YOUR GOAL :: Output the entries exactly. Start at the first line, finish with the line containing "Given: Open the 教程 menu item", and omit the pictures.

Saved data entries ::
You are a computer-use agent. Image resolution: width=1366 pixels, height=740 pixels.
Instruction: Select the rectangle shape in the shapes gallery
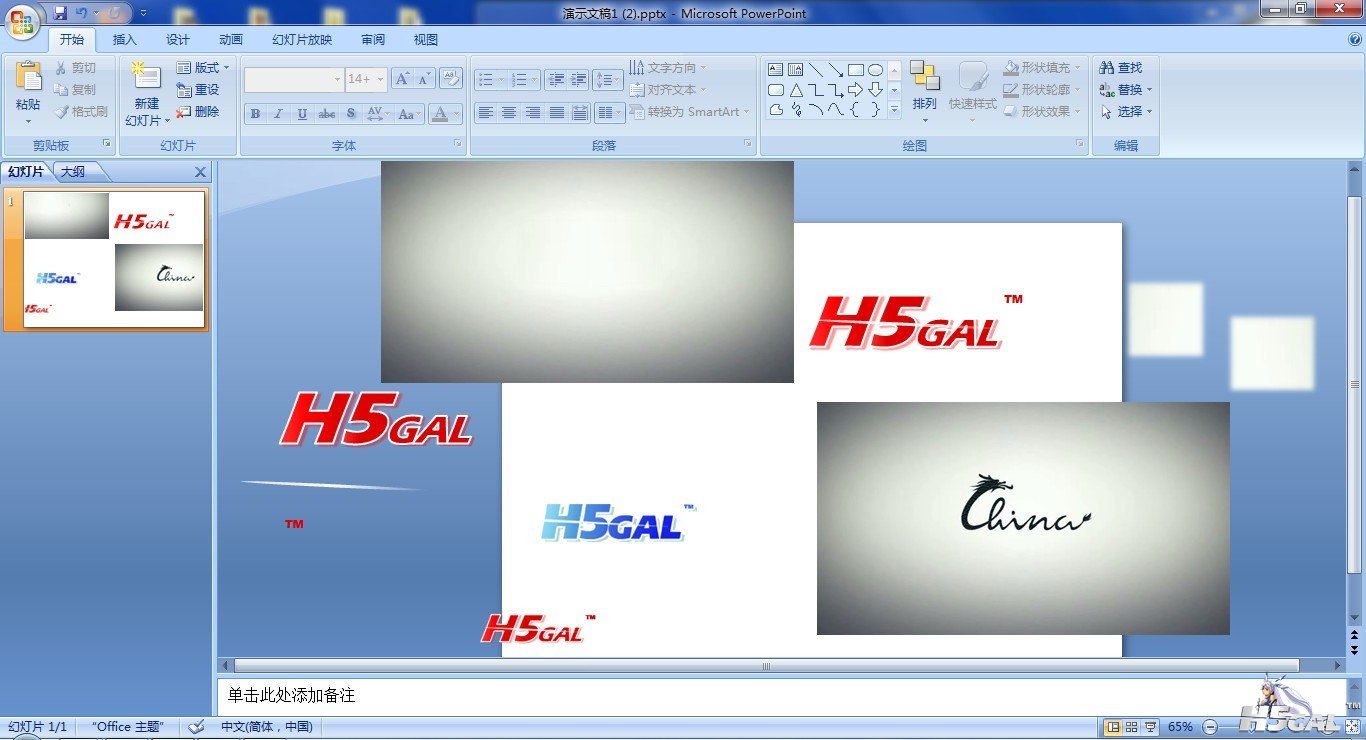(x=855, y=70)
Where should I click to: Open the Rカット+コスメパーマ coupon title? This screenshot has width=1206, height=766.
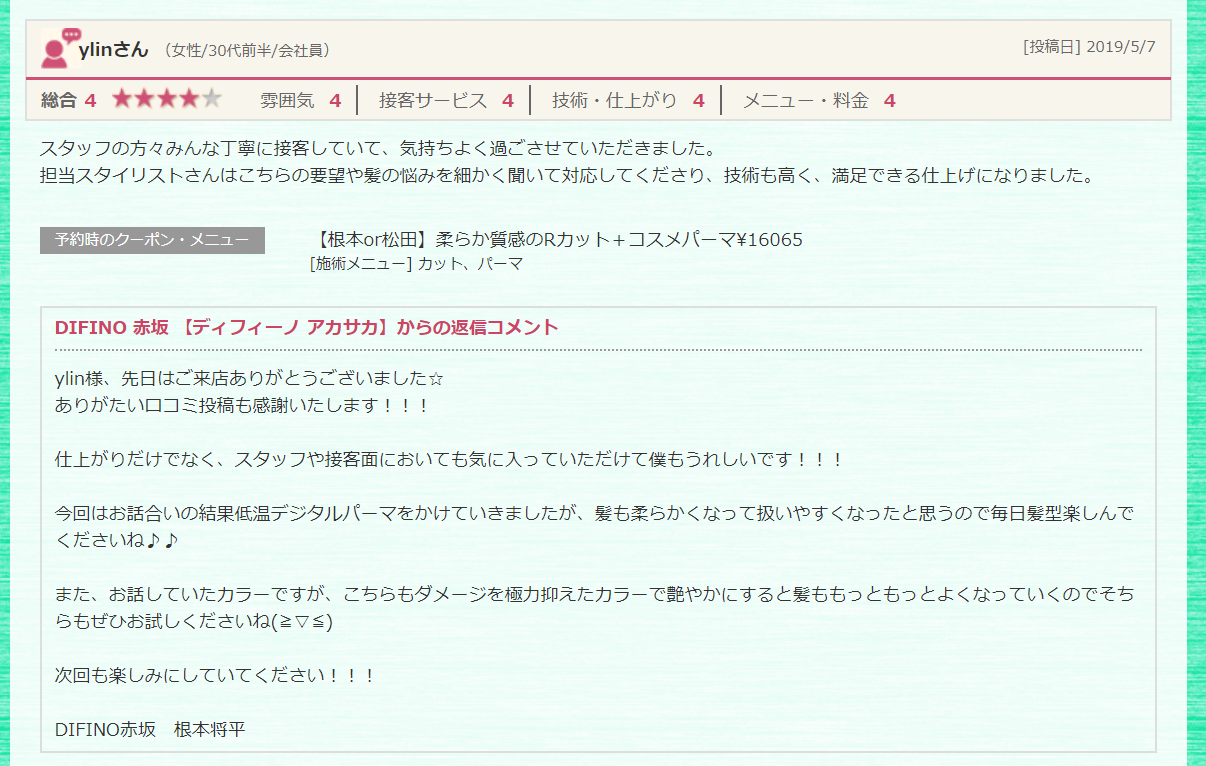557,240
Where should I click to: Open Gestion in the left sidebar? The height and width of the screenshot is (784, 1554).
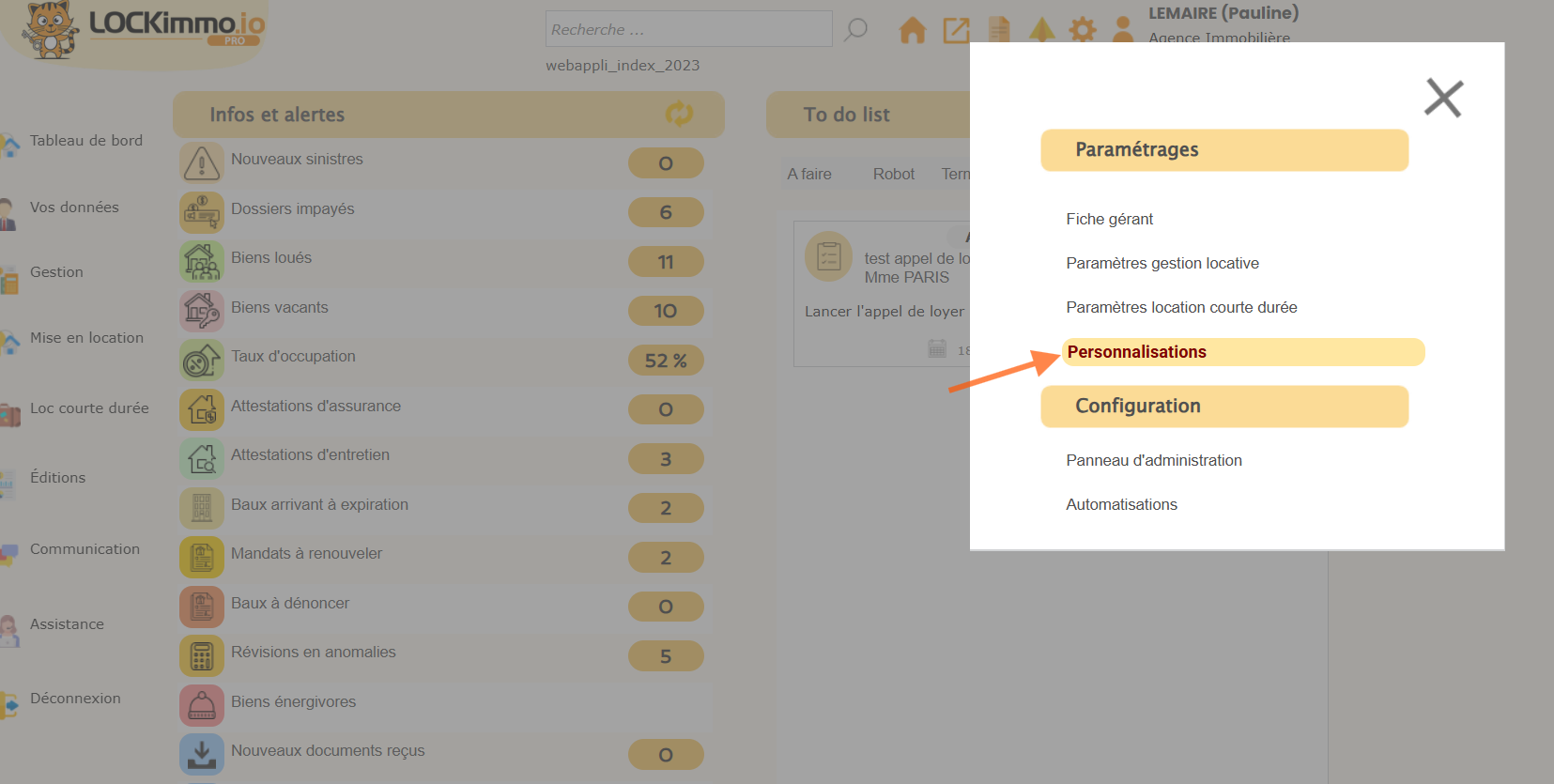pos(56,272)
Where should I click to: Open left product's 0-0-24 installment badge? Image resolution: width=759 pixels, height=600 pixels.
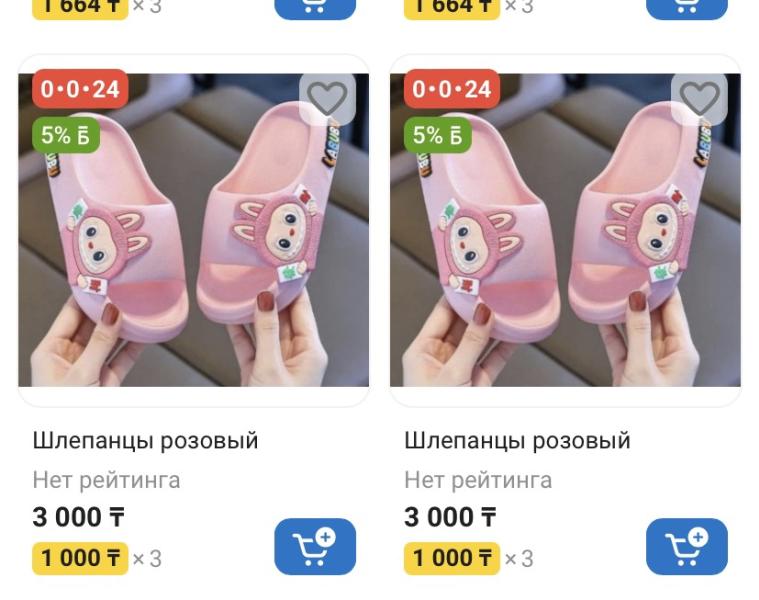pos(80,89)
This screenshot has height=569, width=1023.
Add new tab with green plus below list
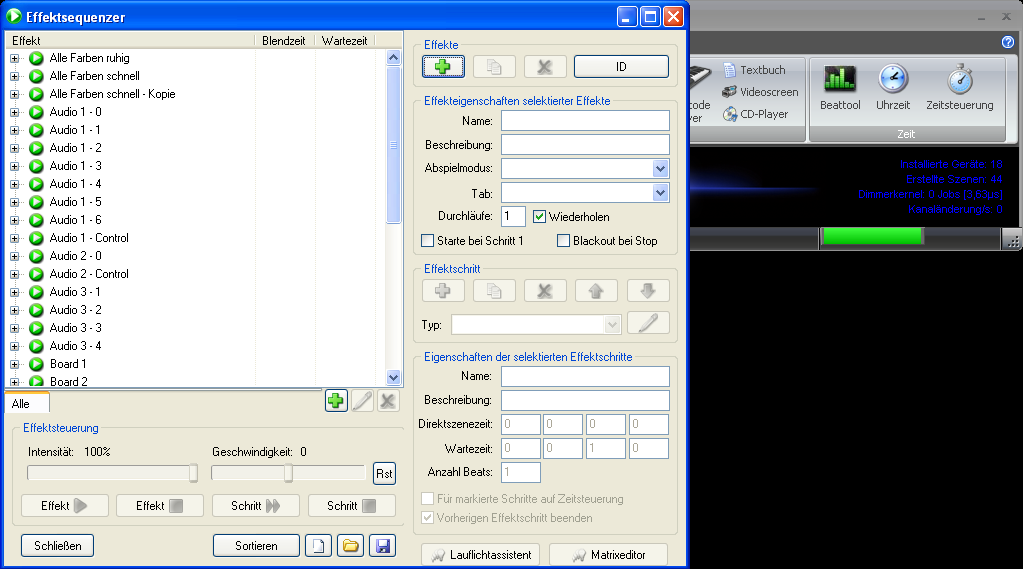(336, 401)
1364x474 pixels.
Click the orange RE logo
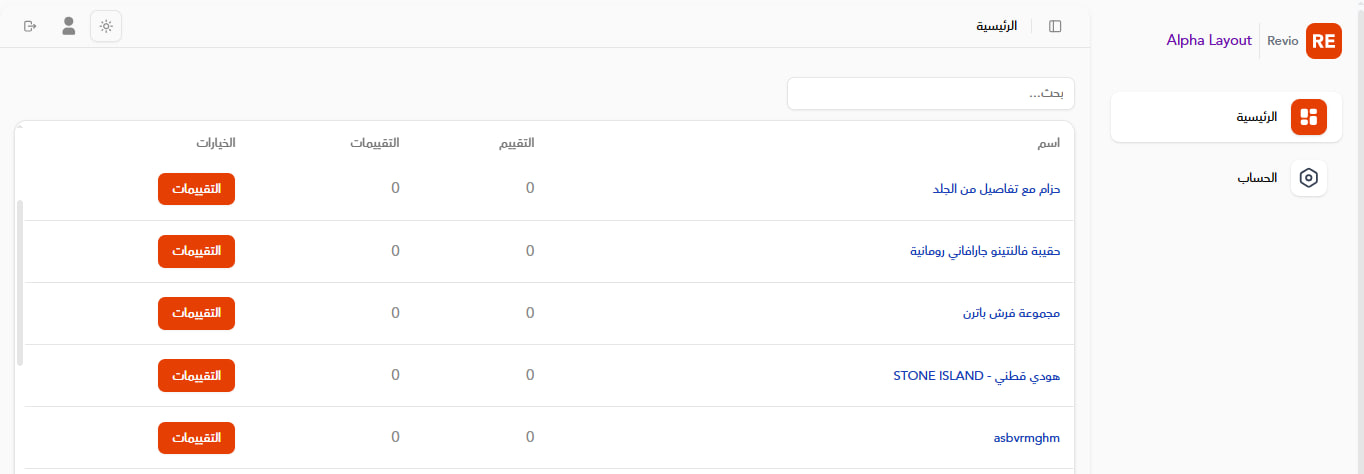[1323, 41]
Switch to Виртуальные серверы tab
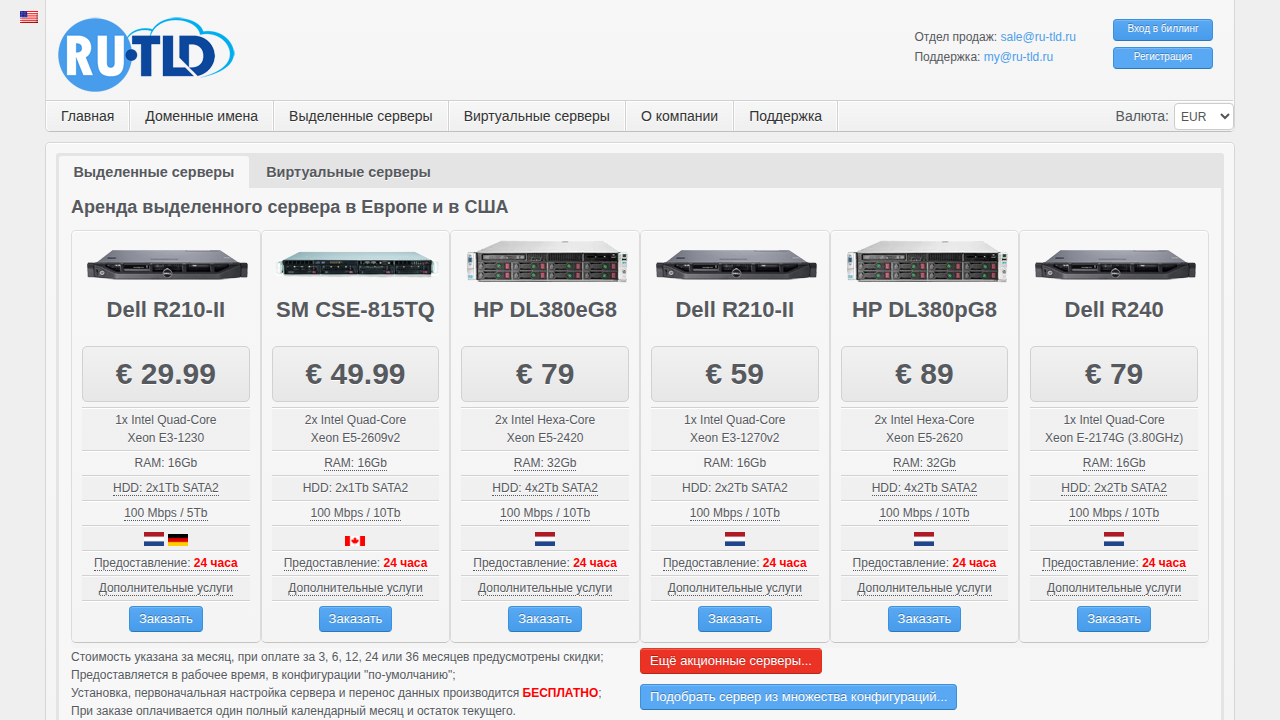 pos(348,172)
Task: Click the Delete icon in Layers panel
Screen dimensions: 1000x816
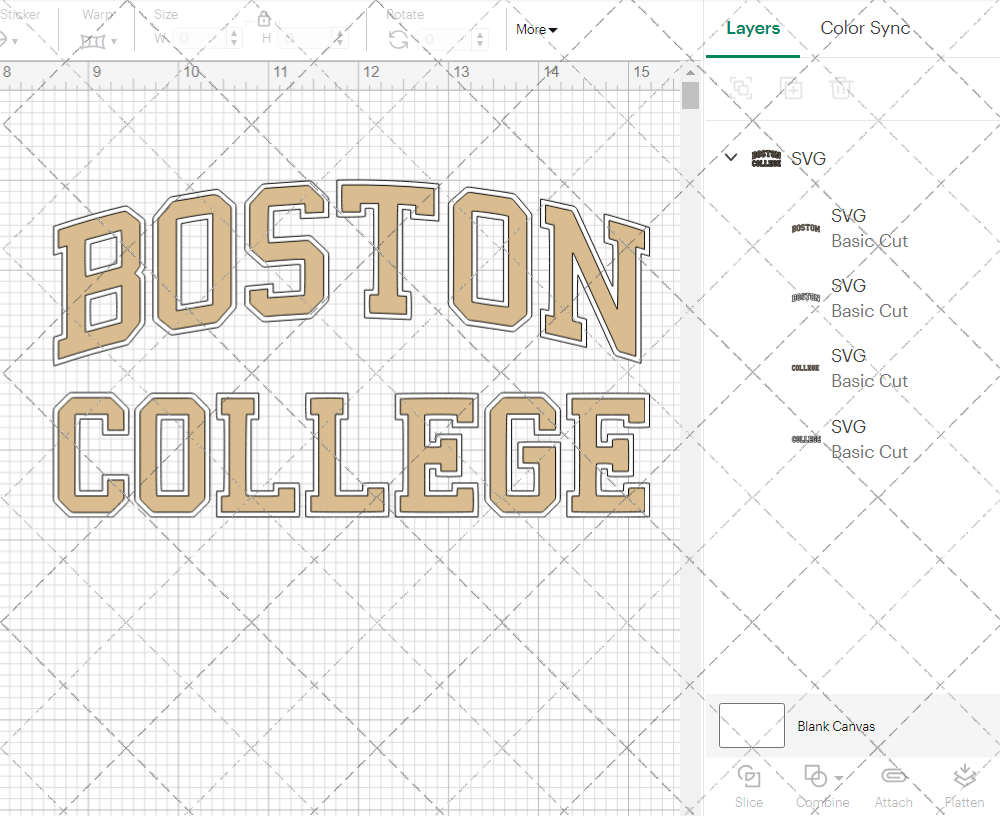Action: 841,88
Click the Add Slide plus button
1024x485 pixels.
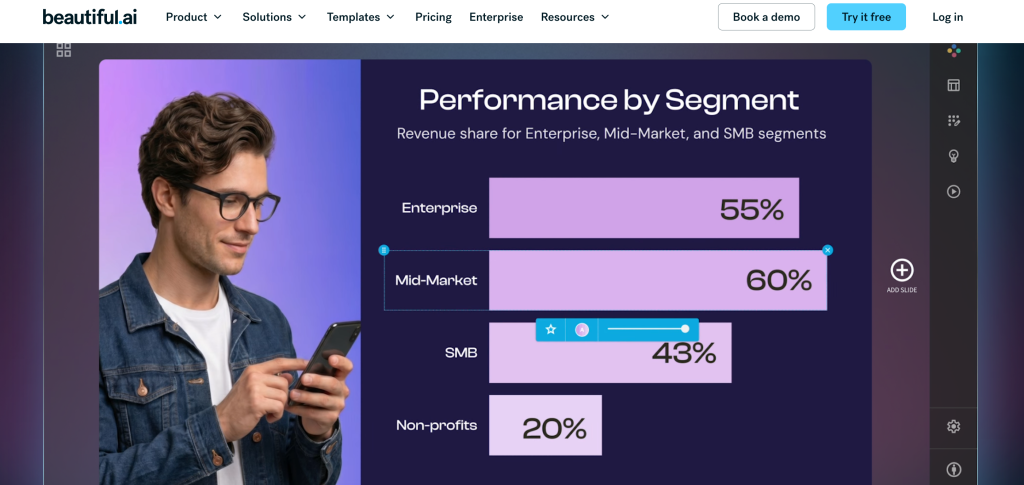[902, 270]
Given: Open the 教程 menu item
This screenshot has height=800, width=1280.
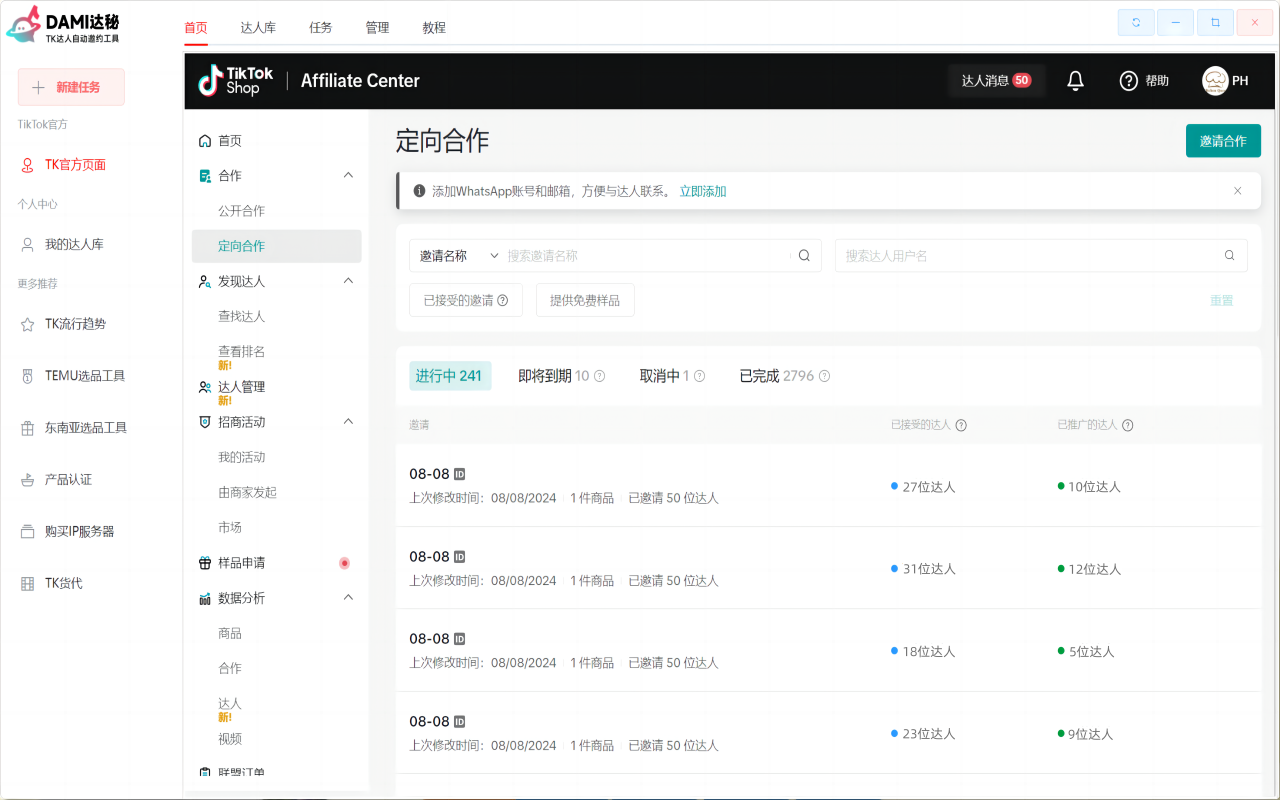Looking at the screenshot, I should [434, 27].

TASK SOLUTION ::
You are a computer-use agent. Image resolution: width=1366 pixels, height=740 pixels.
Instruction: Select the rectangle shape in the shapes gallery
(x=855, y=70)
Where should I click to: Open the Rカット+コスメパーマ coupon title? This screenshot has width=1206, height=766.
557,240
Where should I click to: Open Gestion in the left sidebar? The height and width of the screenshot is (784, 1554).
pos(56,272)
Where should I click to: Open left product's 0-0-24 installment badge? Image resolution: width=759 pixels, height=600 pixels.
pos(80,89)
This screenshot has height=569, width=1023.
Add new tab with green plus below list
(336, 401)
1364x474 pixels.
Click the orange RE logo
[1323, 41]
Switch to Виртуальные серверы tab
 pos(348,172)
Task: Click the Delete icon in Layers panel
Screen dimensions: 1000x816
Action: 841,88
Click the Add Slide plus button
1024x485 pixels.
[902, 270]
Given: Open the 教程 menu item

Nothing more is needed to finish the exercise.